AIM: Please copy the records below line for line, beginning with the first line and ending after the line containing "Action: [87, 44]".

MATERIALS PROVIDED:
:::

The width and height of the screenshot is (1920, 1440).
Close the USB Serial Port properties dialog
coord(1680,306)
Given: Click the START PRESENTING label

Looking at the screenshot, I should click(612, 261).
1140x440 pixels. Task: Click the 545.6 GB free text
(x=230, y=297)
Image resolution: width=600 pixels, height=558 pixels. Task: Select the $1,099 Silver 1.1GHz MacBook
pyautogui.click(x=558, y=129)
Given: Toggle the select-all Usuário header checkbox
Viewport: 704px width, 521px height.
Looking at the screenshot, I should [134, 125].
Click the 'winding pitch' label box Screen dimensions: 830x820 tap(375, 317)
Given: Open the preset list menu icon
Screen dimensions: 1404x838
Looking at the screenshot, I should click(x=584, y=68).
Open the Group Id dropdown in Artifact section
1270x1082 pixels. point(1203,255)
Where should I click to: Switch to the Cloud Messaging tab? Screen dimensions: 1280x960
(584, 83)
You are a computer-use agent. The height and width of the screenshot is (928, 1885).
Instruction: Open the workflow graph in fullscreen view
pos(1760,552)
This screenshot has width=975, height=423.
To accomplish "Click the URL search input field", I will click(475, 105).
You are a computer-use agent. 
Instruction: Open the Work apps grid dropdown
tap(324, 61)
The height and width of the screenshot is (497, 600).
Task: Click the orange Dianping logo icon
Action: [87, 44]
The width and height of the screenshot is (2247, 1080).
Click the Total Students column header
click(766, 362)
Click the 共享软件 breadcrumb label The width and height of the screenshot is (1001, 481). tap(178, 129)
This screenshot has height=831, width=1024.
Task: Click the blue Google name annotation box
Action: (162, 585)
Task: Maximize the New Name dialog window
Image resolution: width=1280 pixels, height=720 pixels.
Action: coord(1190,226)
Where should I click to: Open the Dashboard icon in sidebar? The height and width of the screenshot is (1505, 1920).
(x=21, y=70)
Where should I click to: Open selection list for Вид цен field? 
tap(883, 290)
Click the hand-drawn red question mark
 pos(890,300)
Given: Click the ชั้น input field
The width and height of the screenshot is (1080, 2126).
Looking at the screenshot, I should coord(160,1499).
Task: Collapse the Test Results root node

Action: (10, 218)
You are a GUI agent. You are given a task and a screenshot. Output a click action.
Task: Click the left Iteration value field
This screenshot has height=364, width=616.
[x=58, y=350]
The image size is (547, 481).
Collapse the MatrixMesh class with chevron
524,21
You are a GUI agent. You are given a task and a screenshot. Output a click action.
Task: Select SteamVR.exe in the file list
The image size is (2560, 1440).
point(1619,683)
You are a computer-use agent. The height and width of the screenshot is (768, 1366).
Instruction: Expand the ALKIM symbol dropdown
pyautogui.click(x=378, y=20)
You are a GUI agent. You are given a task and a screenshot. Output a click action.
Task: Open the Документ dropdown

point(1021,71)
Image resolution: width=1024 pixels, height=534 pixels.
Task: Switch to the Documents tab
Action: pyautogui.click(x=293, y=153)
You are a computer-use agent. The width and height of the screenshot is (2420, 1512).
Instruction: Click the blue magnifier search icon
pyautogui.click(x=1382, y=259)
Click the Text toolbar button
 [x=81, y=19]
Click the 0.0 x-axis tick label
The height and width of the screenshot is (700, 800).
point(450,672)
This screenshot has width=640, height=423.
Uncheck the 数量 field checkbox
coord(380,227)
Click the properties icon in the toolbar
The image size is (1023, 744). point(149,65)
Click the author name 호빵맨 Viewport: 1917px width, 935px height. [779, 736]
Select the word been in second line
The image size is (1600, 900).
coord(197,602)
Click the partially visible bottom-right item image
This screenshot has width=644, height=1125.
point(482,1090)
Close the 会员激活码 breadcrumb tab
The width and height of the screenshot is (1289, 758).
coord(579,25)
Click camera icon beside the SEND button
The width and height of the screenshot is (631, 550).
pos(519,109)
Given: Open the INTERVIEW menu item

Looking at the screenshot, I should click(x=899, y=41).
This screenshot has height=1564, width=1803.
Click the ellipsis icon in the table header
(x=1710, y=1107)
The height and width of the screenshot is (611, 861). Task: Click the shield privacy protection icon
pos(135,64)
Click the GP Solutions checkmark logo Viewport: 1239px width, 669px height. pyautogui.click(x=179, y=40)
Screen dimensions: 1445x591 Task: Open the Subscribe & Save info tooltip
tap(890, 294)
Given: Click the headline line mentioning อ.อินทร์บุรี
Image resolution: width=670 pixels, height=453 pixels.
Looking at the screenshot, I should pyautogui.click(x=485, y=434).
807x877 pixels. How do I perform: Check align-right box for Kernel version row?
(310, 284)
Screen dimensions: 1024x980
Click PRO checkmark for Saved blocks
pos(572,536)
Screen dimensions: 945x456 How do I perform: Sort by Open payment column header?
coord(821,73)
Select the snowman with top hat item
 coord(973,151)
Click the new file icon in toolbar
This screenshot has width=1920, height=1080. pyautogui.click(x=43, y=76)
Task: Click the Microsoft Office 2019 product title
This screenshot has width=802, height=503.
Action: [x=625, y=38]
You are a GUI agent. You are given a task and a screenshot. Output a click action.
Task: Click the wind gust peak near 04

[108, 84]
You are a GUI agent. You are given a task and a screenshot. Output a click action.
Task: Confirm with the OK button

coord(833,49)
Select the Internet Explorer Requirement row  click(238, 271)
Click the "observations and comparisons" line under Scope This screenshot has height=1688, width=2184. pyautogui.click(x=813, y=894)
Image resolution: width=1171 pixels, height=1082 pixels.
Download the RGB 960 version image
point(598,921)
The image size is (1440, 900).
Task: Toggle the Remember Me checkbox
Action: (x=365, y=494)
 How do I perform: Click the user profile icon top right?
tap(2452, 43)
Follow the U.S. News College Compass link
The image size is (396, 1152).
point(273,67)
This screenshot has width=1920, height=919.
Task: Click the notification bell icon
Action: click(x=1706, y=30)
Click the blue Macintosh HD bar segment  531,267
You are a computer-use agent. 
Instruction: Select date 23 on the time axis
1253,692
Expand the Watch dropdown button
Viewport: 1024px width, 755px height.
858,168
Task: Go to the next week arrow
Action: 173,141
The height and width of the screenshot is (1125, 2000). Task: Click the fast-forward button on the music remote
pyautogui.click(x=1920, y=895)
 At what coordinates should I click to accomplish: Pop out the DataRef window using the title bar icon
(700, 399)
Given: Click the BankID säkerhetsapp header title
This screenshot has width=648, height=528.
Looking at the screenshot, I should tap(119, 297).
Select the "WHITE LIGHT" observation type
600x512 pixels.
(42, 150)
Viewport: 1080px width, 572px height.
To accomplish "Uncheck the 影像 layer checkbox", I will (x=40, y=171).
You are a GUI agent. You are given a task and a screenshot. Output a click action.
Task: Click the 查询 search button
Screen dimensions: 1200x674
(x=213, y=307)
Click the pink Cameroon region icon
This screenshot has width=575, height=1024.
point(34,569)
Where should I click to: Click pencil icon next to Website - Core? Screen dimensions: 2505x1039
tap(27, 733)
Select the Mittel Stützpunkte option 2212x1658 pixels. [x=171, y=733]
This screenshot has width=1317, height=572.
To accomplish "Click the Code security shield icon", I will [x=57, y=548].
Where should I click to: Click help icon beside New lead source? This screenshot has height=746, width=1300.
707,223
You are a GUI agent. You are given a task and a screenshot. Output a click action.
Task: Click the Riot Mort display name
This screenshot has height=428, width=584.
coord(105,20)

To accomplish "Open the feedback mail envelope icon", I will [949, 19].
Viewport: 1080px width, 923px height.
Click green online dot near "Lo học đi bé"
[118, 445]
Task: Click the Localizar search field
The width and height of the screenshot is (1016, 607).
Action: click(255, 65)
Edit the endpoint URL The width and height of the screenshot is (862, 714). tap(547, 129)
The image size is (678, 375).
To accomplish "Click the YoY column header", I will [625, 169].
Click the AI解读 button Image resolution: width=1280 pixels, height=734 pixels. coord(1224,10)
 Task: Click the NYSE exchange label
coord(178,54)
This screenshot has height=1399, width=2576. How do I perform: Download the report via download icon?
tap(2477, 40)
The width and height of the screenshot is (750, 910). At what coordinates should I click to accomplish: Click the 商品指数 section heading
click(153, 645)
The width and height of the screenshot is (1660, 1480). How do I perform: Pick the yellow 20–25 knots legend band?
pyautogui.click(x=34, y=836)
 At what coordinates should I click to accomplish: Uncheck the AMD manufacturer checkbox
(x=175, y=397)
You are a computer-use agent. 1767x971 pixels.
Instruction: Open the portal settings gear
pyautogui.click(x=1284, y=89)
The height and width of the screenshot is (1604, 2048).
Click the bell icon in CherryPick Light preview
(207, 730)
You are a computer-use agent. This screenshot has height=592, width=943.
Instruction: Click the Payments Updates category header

:::

FULL RESPONSE:
The width and height of the screenshot is (1920, 1440).
Close the USB Serial Port properties dialog
coord(1680,306)
Given: Click the START PRESENTING label

Looking at the screenshot, I should click(612, 261).
1140x440 pixels. Task: Click the 545.6 GB free text
(x=230, y=297)
Image resolution: width=600 pixels, height=558 pixels. Task: Select the $1,099 Silver 1.1GHz MacBook
pyautogui.click(x=558, y=129)
Given: Toggle the select-all Usuário header checkbox
Viewport: 704px width, 521px height.
Looking at the screenshot, I should [134, 125].
Click the 'winding pitch' label box Screen dimensions: 830x820 tap(375, 317)
Given: Open the preset list menu icon
Screen dimensions: 1404x838
Looking at the screenshot, I should click(x=584, y=68).
Open the Group Id dropdown in Artifact section
1270x1082 pixels. point(1203,255)
Where should I click to: Switch to the Cloud Messaging tab? Screen dimensions: 1280x960
(584, 83)
You are a computer-use agent. The height and width of the screenshot is (928, 1885).
Instruction: Open the workflow graph in fullscreen view
pos(1760,552)
This screenshot has width=975, height=423.
To accomplish "Click the URL search input field", I will click(475, 105).
You are a computer-use agent. 
Instruction: Open the Work apps grid dropdown
tap(324, 61)
The height and width of the screenshot is (497, 600).
Task: Click the orange Dianping logo icon
Action: [87, 44]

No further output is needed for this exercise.